Before you can become a plumber or a carpenter you have to undertake years of technical training, work under close and exacting supervision, sit for exams, and earn your ticket. No one gets to be a doctor, lawyer or accountant unless they first qualify for university, then study day and night for years, sit regular and sometimes arduous examinations, and pass with flying colours. But to become a parent, all you have to do is find a partner, cross your fingers, and hope for the best.
Then comes the hard bit – ‘bringing up Baby’.
In a legal context, that calls into play a whole range of rights and obligations collectively and euphemistically termed ‘parental responsibility’ – the myriad of duties, powers, responsibilities and authorities which, by law, parents have in relation to their children, including long-term decisions that affect a child’s health, education, religion, name, culture and living arrangements. There is no course to undertake or certification to secure, to qualify us for that task. We’re all just left to learn on the job. It’s a very important job indeed, and a tough one to do all on your own.
Section 61DA(1) of the Family Law Act sets out a legal presumption that it is in the best interests of children for their parents to have equal shared parental responsibility for them, regardless of whether their parents live together or apart. That doesn’t necessarily mean shared custody or access, it just means that ordinarily it will be in every child’s best interests that their parents equally share those long-term duties, powers and responsibilities that go to make up parental responsibility.
However, the presumption under Section 61DA(1) can be rebutted in appropriate circumstances, for example where family violence or child abuse is an issue, or if it otherwise can be shown it would not be in the child’s best interests for their parents to share parental responsibility for them. The Court will consider an Order for sole parental responsibility where, for example, parents cannot communicate effectively, and they have irreconcilably conflicting views on long-term issues.
I recently was involved in a three-day trial in the Federal Circuit Court where the central issue concerned whether my client, the mother of two young children, should be entitled to sole parental responsibility for the children. The evidence before the Court established that my client had experienced significant difficulties trying to co-parent with the children’s father in respect of their care, welfare and development, ever since the children were born. The father was shown to have limited understanding of the attachment and development needs of the children, and over a lengthy period had failed to work cooperatively with their mother to further their best interests.

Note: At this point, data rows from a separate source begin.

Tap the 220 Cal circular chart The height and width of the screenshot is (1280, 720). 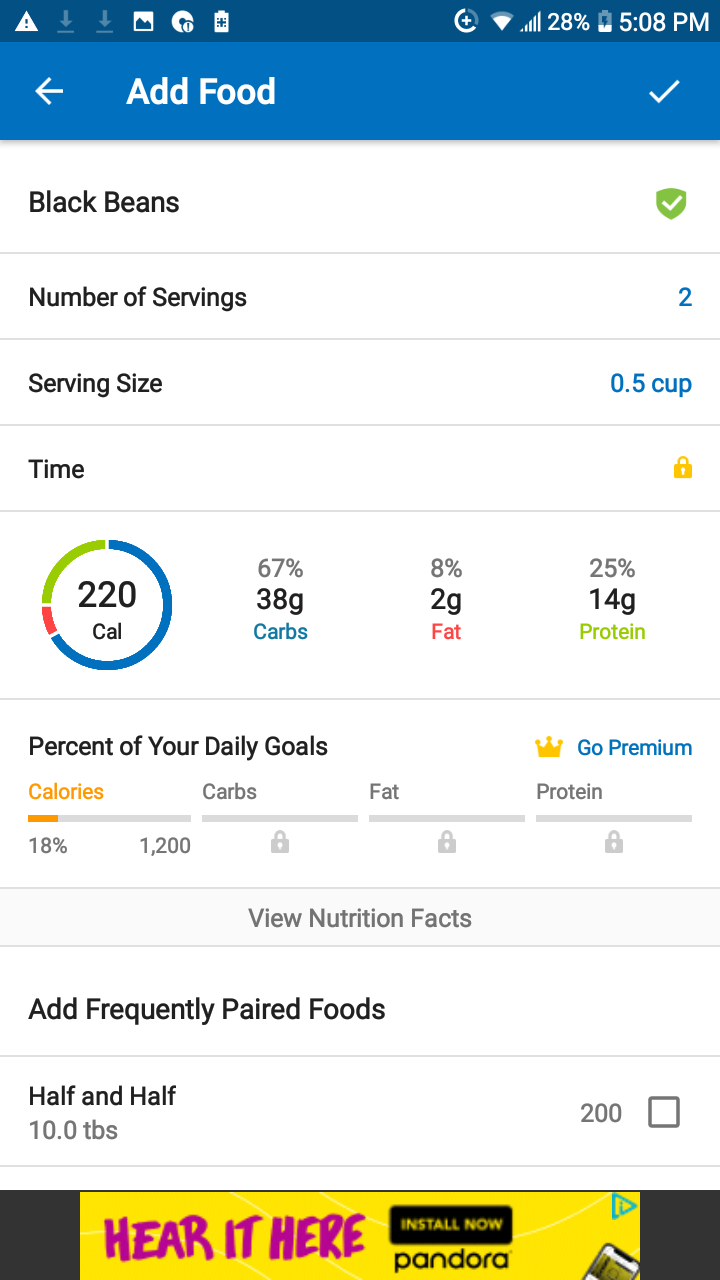(x=107, y=604)
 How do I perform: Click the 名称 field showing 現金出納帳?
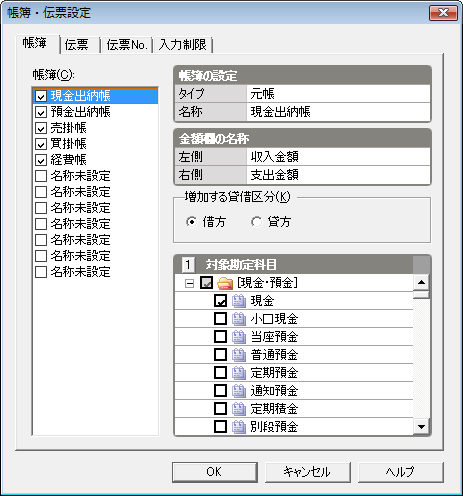point(338,112)
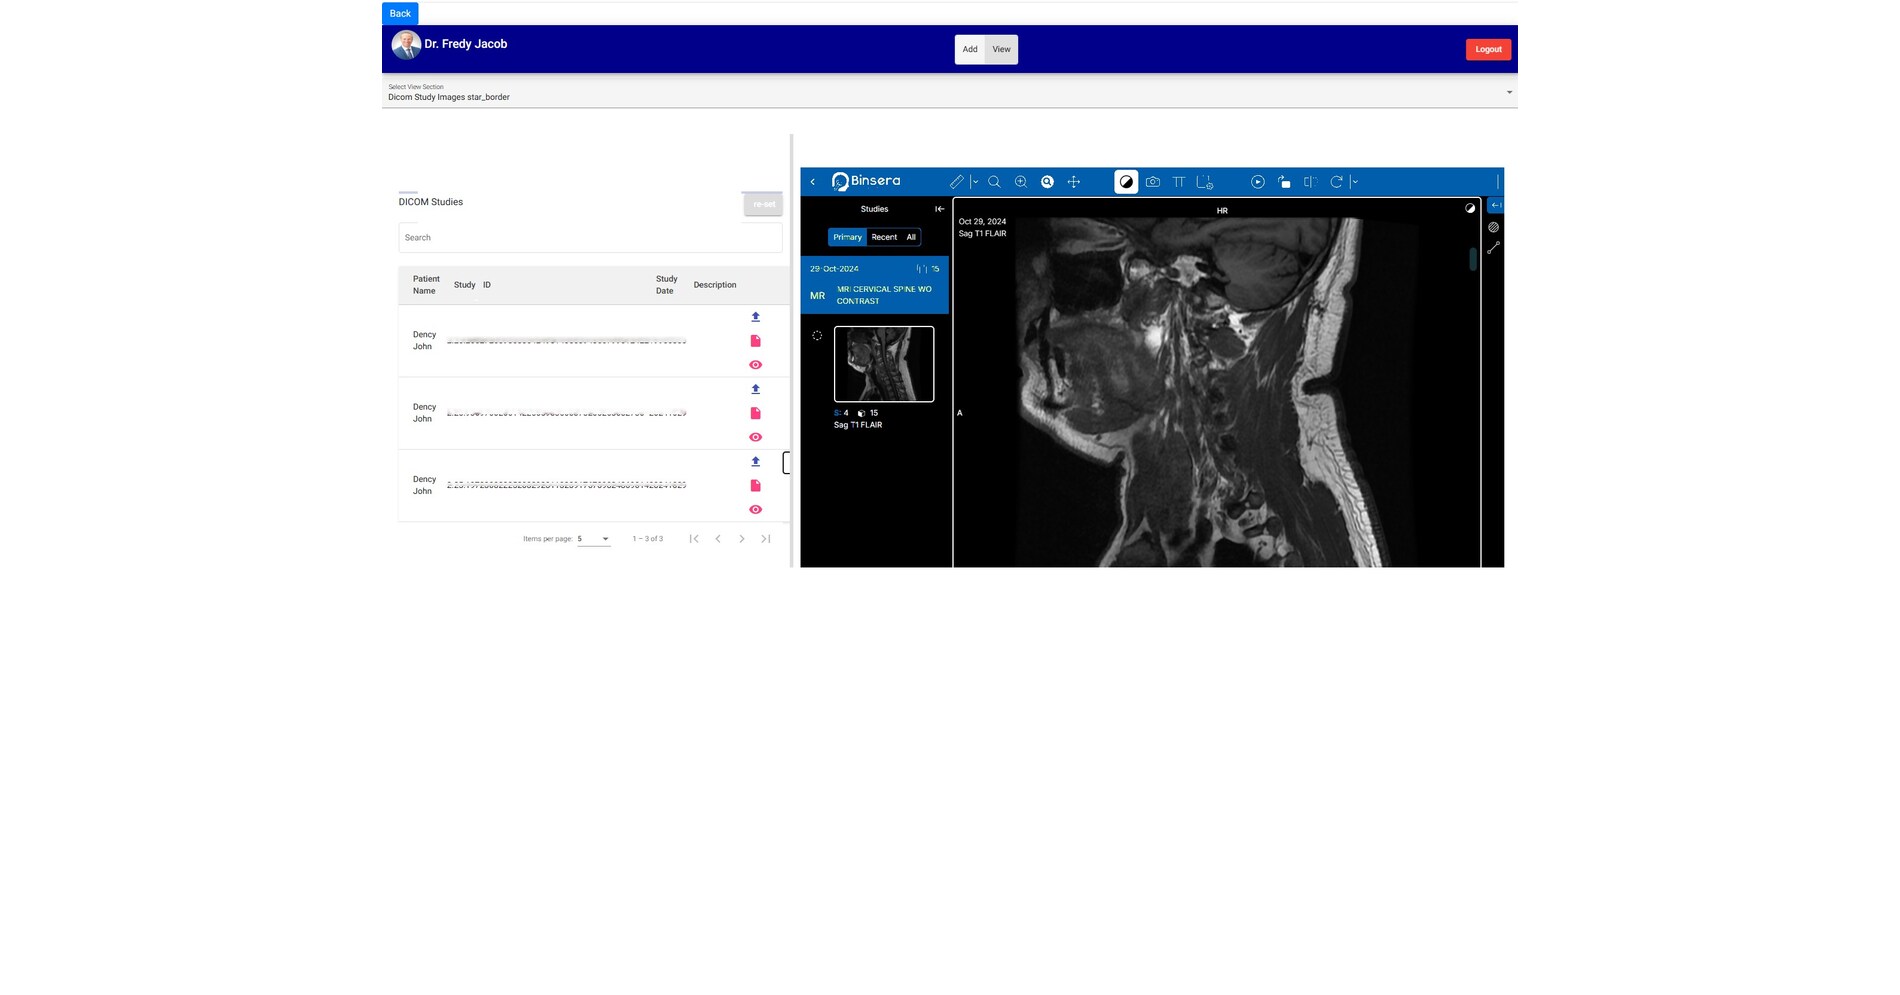The height and width of the screenshot is (995, 1900).
Task: Toggle the contrast invert tool in toolbar
Action: [x=1126, y=182]
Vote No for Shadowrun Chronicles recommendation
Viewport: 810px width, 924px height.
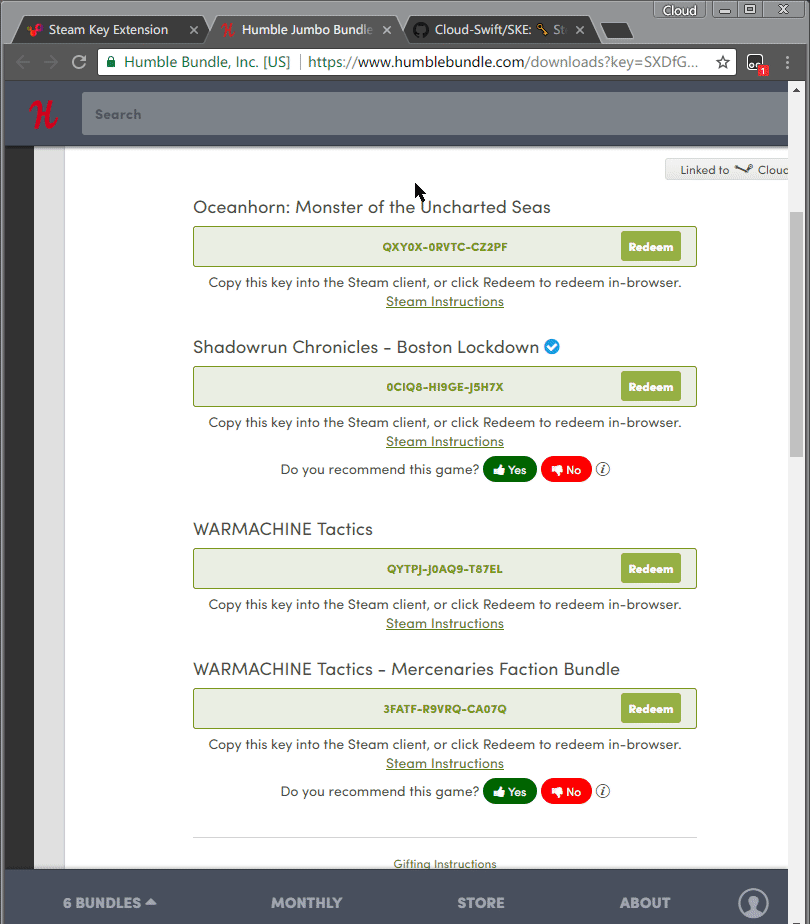(566, 470)
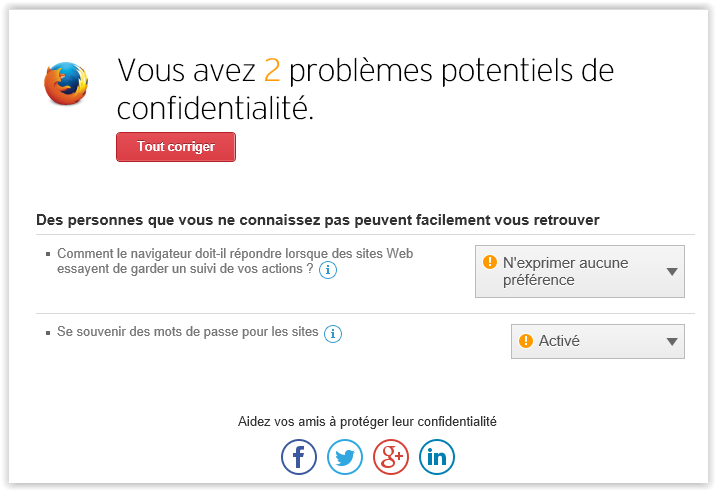The image size is (716, 491).
Task: Click the Google+ share icon
Action: [x=391, y=458]
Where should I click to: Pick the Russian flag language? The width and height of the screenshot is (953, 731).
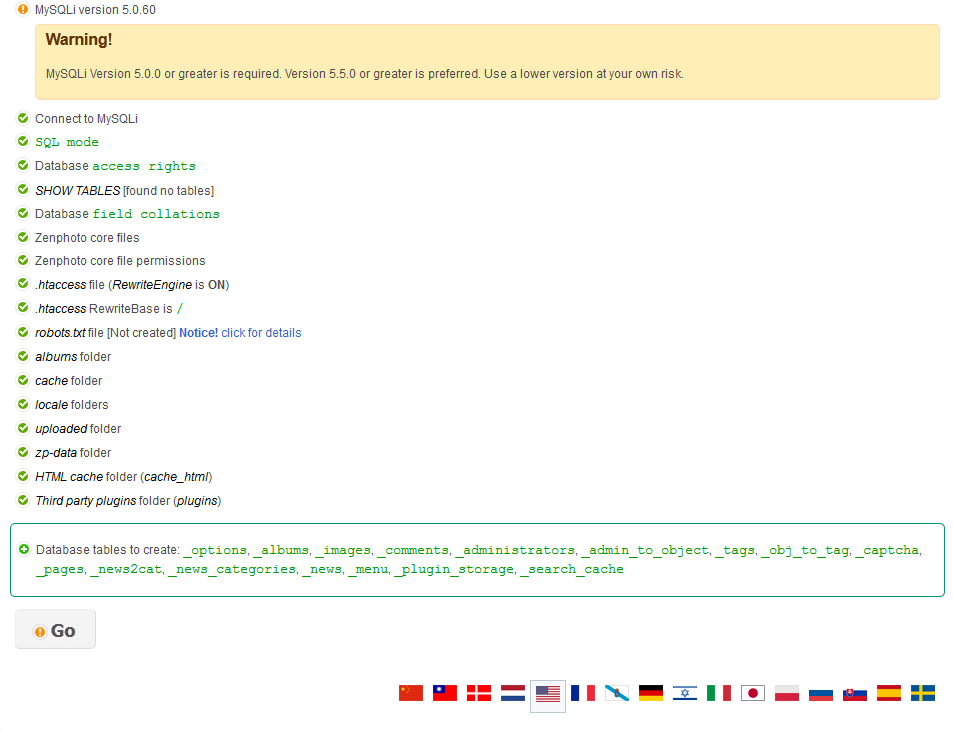(x=821, y=693)
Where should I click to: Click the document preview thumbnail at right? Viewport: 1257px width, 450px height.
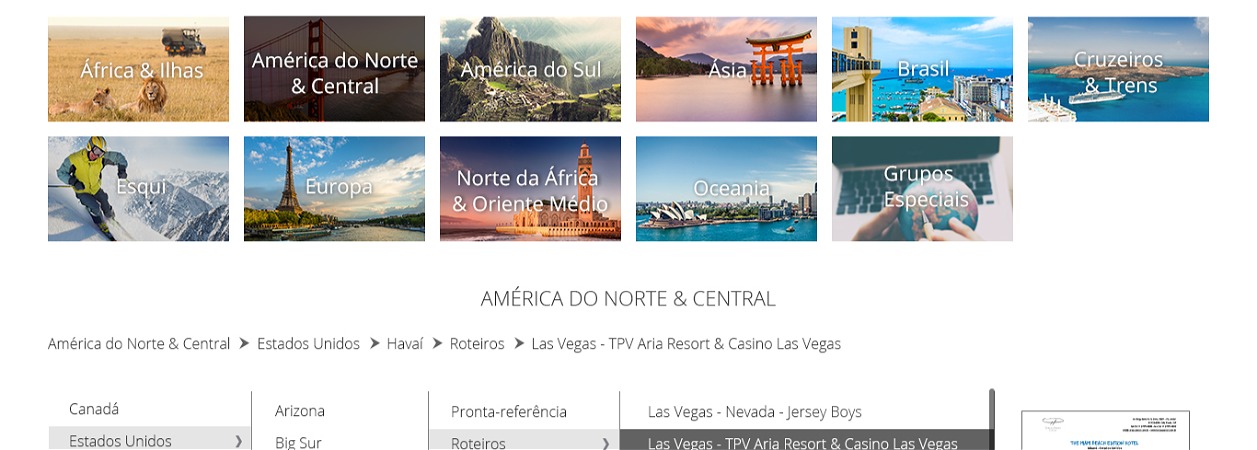[x=1105, y=430]
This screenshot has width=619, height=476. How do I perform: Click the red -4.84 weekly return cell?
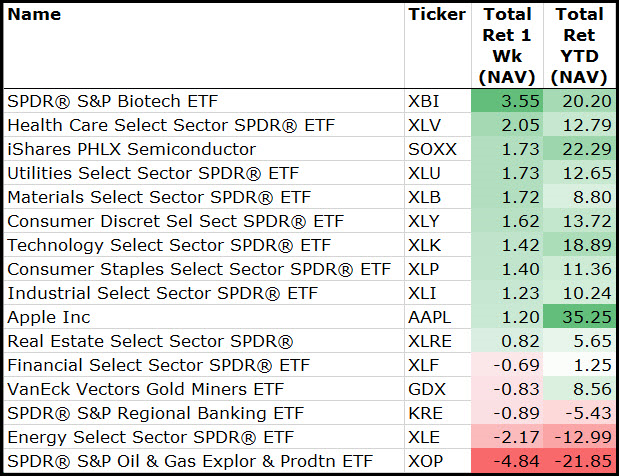[x=507, y=461]
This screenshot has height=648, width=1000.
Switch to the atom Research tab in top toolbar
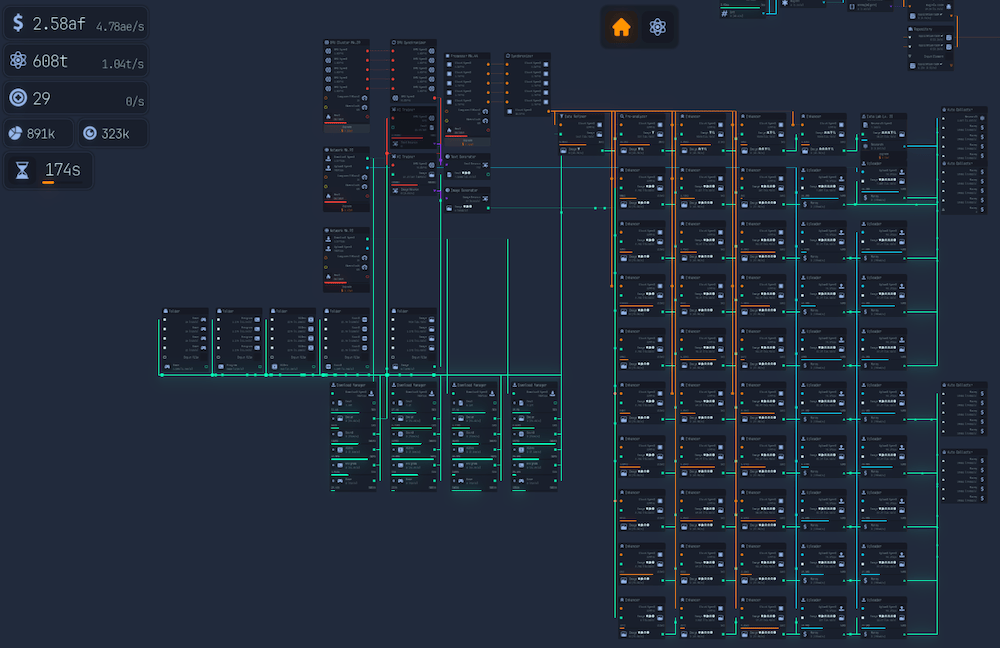click(x=657, y=27)
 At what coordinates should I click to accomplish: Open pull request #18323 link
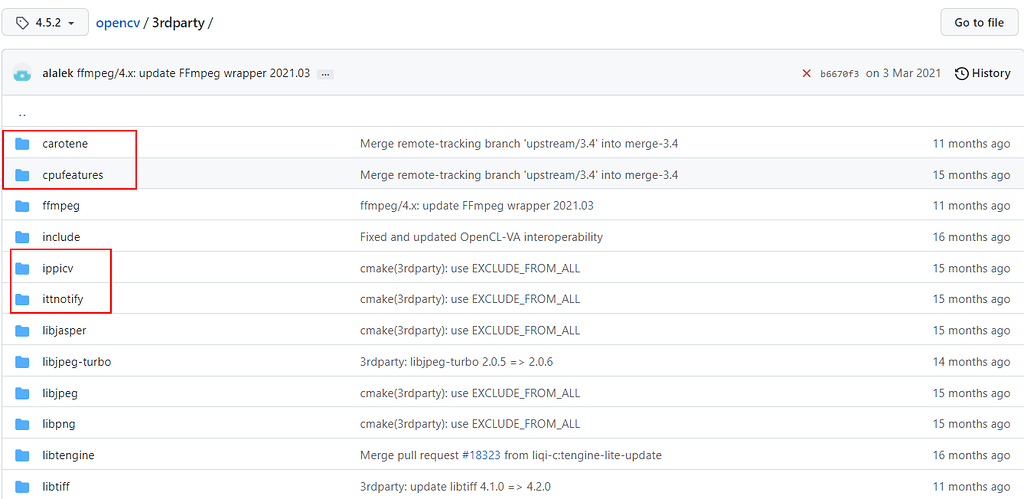(x=481, y=455)
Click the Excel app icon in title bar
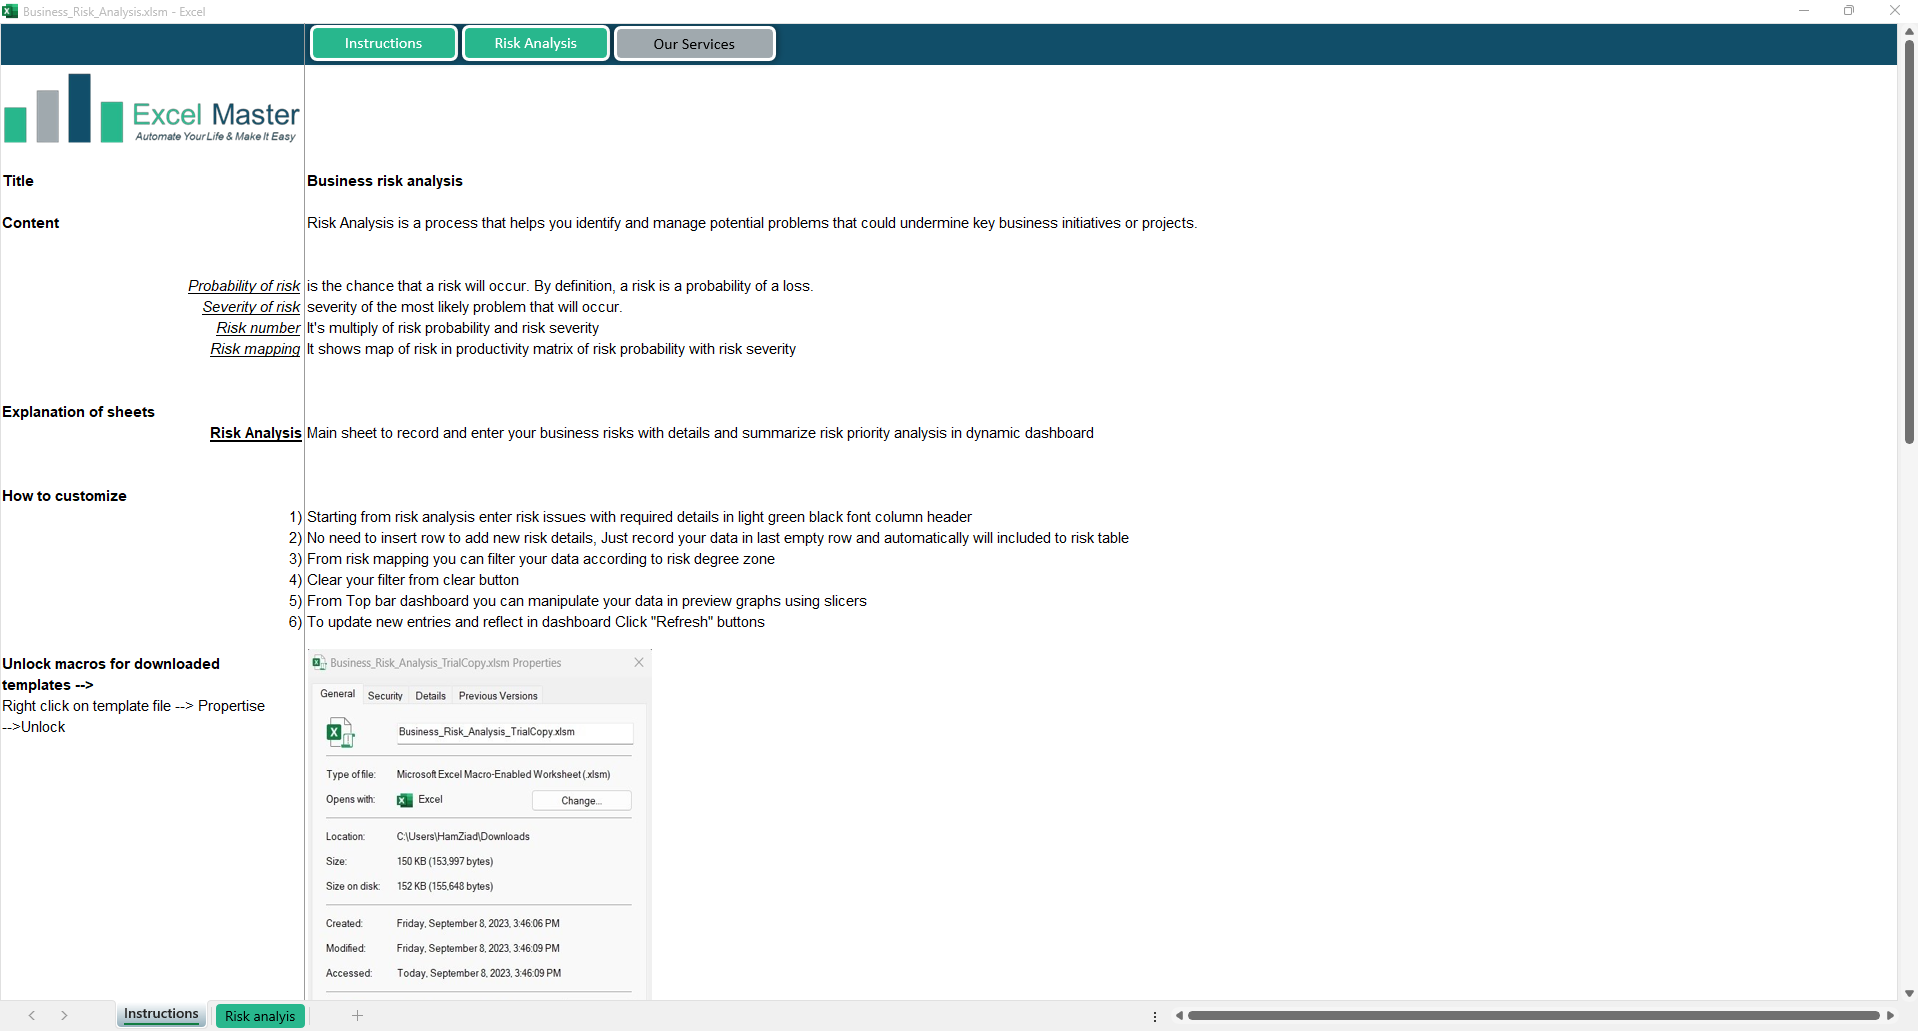The width and height of the screenshot is (1918, 1031). [10, 11]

The couple came from quite divergent ethnic origins, and social and cultural differences between them informed their respective expectations regarding the way their children should be parented.
By way of example, for the past five years the father had repeatedly failed to abide by Court Orders to support the children in their school and in extra-curricular activities, cancelled and changed his allocated time with the children regularly and often on short notice, ignored the mother’s appeals concerning the children’s medical and education needs, and paid very little to support the children financially. As a result, a highly acrimonious relationship had developed between the parties with complaints and allegations flying back and forth, ultimately preventing them from effectively communicating with each other. At the trial we contended that the couple’s inability to resolve their differences and co-parent in the best interests of their children was detrimentally affecting the well-being of the children. In responding to that argument, the father effectively confirmed it was so, conceding in cross-examination that he had no intention of working cooperatively with my client moving forward, and that he would never be able to make joint decisions with her in the children’s best interests. Ultimately, an order was made that my client have sole parental responsibility for the long-term decisions concerning the children.
Of course that doesn’t mean the father will be shut out of their lives, or will have no relationship with his children. But it does mean the big calls – the long-term decisions affecting issues like health, education, religion, name, culture, and living arrangements – will ultimately lie in the hands of their mother. It’s a tough job, but that’s what parenting is all about.